Leitsatz (amtlich)

Auch ein vor dem Eintritt der Verjährung erklärter Verzicht des Hauptschuldners auf die Einrede der Verjährung ist vom Anwendungsbereich des § 768 Abs. 2 BGB umfasst und hindert den Bürgen nicht an der Érhebung der Verjährungseinrede.

 

Verfahrensgang

LG Erfurt (Urteil vom 04.10.2005; Aktenzeichen 9 O 2346/04)

 

Nachgehend

BGH (Urteil vom 18.09.2007; Aktenzeichen XI ZR 447/06)

 

Tenor

I. Die Berufung der Klägerin gegen das Urteil des LG Erfurt vom 4.10.2005 - 9 O 2346/04, wird zurückgewiesen.

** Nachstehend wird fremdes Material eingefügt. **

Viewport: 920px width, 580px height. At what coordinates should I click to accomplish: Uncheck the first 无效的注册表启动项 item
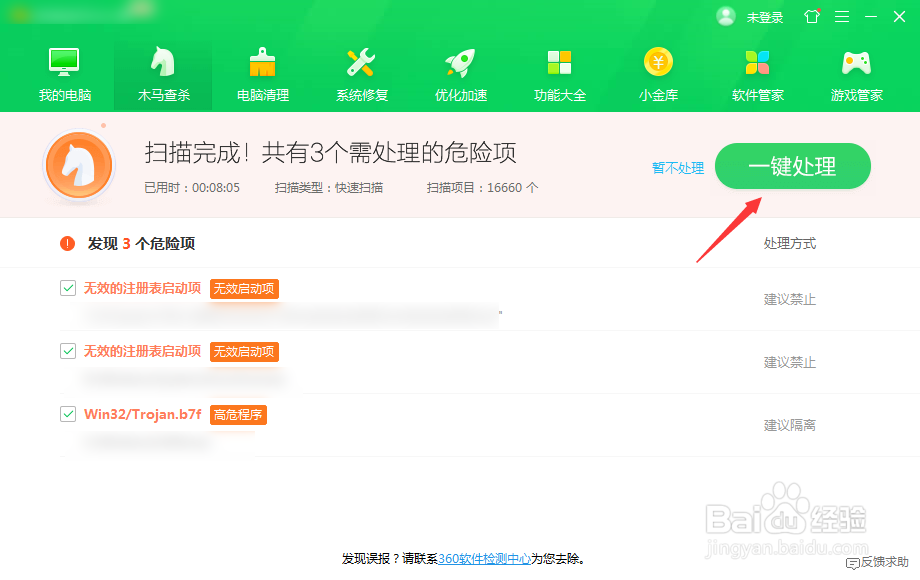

II. Die Klägerin hat die Kosten des Berufungsverfahrens zu tragen.

III. Das Urteil ist vorläufig vollstreckbar. Die Klägerin kann die Vollstreckung i.H.v. 120 % des zu vollstreckenden Betrages abwenden, wenn nicht der Beklagte vor Vollstreckung Sicherheit in gleicher Höhe leistet.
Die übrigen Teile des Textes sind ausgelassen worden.